**TASK TO COMPLETE:** Reproduce the material below word for word, leaving out the pictures.

**MATERIALS PROVIDED:**
+ + +

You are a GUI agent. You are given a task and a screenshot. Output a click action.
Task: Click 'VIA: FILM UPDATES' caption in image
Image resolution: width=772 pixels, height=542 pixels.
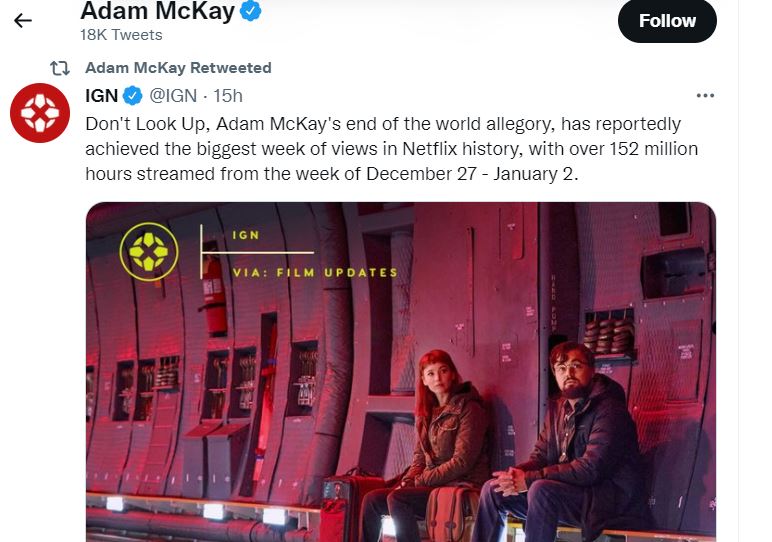(315, 273)
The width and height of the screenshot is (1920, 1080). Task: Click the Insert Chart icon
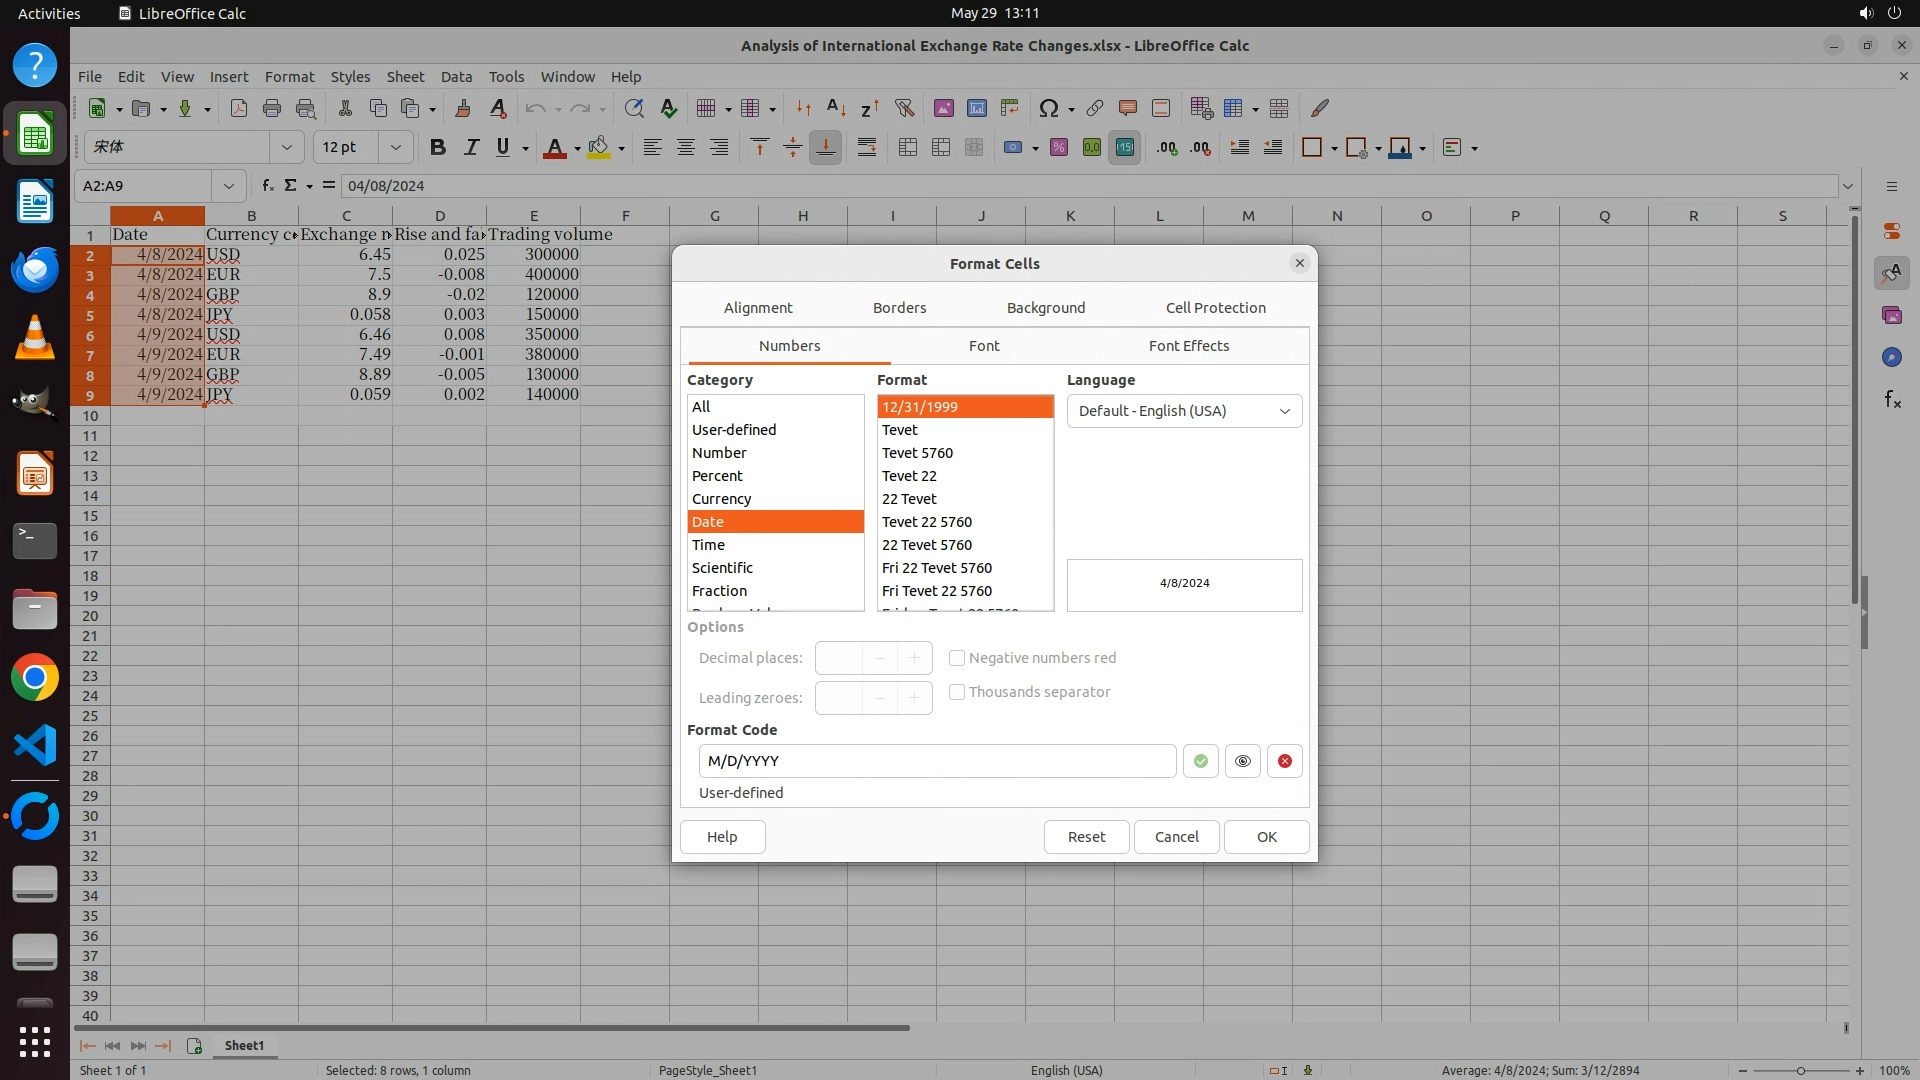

+ + +

**RESPONSE:**
You are a GUI agent. You are given a task and a screenshot. Output a click action.
Task: Click 'VIA: FILM UPDATES' caption in image
Image resolution: width=772 pixels, height=542 pixels.
(315, 273)
The width and height of the screenshot is (1920, 1080). Task: Click the Insert Chart icon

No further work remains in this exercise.